Guitar Program Gives Youth Inmates Music Outlet


Eighteen-year-old Alexis was all focus last week as he carefully fingered chords on a glimmering new guitar.
University of Texas-Pan American music performance student Jesus De Leon, 20, helped direct his hand placement on the instrument as strumming rang through the room.

“I like it, because when I was a child I’d hear the music and I’d go (drumming) with the broom,” Alexis said of having music in his life.
The teenager has been incarcerated for two years at Evins Regional Juvenile Center, a center for youth aged 13 to 19 who have been convicted of felonies such as aggravated assault, murder and other crimes.
Growing up, his great grandfather and grandmother played the guitar, his uncles played accordion and Alexis played banda tambourine in Mexico. But serving his sentence didn’t come with music until late July, when the center began a guitar program with the help of Hermes Music.
Now Alexis is part of a group of 10 who meet twice a week for beginning lessons. The Monitor withheld their last names at the center’s request to protect the identities of juvenile offenders.
“These are the type of kids who need our help,” said Citlalli Garcia, coordinator of the Hermes Music Foundation. “You’re replacing the time that would be spent doing other things … and it incites in them to want to keep going, to keep creating.”
The foundation is donating all the guitars to the program, which the students get to keep when they are released.
UTPA students have been working with the inmates to gain experience. De Leon, an aspiring music teacher, said he was drawn to the task for personal reasons: a couple of his own family members have found themselves in trouble too.
After working with the teenagers, he’s impressed.
“That I’ve seen such progress in such a short time shows me they want to learn,” he said. “These kids have a lot more dedication than people who have a guitar in their house every day.”
Evins has sought to move forward recently, after three employees were arrested in June, accused of mistreating young inmates and destroying evidence.
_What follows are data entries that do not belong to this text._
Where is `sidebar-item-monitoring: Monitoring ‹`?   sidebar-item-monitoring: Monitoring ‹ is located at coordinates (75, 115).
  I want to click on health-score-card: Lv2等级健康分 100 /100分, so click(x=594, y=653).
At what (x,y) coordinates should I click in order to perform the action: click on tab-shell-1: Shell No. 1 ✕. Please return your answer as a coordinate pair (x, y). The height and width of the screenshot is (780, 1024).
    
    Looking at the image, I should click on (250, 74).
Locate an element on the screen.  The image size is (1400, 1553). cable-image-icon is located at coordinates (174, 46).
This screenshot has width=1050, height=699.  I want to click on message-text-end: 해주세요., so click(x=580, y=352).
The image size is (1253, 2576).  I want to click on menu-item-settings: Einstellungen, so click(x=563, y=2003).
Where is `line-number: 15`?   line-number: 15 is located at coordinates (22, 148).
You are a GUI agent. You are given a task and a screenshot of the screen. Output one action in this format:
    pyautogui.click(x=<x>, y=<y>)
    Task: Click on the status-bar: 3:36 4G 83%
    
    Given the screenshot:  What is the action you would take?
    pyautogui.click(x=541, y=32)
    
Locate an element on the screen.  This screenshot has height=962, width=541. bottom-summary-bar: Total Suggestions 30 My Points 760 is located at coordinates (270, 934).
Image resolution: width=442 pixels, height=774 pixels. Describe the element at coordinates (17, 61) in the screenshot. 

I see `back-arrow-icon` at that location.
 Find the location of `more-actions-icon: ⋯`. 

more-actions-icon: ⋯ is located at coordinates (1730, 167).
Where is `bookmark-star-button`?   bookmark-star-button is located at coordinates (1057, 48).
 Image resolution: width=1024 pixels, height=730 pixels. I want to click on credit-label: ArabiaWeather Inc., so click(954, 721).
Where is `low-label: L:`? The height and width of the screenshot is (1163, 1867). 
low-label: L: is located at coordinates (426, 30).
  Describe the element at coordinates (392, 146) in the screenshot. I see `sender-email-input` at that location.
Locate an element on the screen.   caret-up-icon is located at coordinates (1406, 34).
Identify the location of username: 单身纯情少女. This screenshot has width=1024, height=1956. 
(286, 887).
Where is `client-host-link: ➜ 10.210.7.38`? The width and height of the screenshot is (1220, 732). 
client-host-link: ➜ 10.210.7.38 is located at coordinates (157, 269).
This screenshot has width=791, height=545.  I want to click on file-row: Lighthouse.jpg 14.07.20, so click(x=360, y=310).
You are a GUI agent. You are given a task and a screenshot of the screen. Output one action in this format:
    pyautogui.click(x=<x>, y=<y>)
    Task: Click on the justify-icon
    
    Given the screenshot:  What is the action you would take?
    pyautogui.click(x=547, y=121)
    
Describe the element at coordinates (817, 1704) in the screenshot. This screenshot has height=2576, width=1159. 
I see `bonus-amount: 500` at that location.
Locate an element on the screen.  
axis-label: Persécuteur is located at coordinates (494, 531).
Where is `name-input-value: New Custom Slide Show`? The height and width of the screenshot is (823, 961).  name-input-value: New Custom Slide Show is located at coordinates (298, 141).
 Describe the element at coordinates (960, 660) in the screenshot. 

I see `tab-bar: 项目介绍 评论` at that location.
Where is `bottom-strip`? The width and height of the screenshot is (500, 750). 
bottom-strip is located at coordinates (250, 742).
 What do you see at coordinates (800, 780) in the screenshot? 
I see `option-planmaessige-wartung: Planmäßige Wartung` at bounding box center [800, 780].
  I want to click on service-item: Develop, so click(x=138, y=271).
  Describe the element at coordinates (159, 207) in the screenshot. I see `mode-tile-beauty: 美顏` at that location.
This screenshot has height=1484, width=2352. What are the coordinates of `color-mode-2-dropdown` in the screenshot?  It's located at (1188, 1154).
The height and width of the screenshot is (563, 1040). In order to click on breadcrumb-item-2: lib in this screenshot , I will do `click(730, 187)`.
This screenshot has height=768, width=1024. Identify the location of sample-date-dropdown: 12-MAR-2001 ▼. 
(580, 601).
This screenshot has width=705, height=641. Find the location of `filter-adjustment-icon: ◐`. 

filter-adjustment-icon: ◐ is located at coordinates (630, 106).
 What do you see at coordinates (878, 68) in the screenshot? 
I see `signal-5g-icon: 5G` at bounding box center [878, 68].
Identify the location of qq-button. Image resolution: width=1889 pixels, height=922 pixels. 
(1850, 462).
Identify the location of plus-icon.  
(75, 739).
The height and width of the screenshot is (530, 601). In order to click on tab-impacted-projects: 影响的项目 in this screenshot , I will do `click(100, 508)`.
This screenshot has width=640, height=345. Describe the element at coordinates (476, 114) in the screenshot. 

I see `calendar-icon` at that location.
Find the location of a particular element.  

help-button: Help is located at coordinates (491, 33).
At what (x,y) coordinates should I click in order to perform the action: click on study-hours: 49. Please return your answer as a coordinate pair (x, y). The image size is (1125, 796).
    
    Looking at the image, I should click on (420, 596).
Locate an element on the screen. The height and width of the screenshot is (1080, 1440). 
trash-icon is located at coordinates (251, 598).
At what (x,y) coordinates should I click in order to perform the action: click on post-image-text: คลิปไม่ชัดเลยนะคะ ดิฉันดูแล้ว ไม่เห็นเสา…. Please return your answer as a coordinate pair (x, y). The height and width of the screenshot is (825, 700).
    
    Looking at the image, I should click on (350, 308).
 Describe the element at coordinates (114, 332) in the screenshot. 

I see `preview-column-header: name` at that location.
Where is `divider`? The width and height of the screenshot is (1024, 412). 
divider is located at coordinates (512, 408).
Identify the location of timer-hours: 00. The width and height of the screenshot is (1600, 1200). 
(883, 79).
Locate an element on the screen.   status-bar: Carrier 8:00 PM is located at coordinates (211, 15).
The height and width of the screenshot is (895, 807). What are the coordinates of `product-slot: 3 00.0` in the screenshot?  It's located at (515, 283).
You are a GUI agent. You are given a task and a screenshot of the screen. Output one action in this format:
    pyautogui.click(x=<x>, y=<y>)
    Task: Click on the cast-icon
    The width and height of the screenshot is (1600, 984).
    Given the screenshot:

A study conducted by the Lyndon B. Johnson School of Public Affairs at the University of Texas at Austin showed inmate violence at the facility spiked last year, after auditors from the Department of Justice left the facility.
Evins Superintendent Donald Brooks said there had been guitar classes at the center long ago, and it was good to have them back again.
“It gives them an outlet to express their anger,” he said. “Almost every kid here can rap. This is another outlet.”
“It also allows them to showcase their talent. Despite what they’ve done, there’s still a lot of good in them.”
Alexis said his music-oriented family was encouraged when they heard he was learning and promised to keep teaching him when he is released next year.
Rafael, 18, a former trumpet player in high school, said he had always wanted to learn the guitar and said he had especially connected to De Leon’s mentorship.
When he gets out, he wants to play in a Tejano band.
“It keeps me out of trouble in the dorms,” he said of music. “I’m learning something and maybe I can make a career of it.”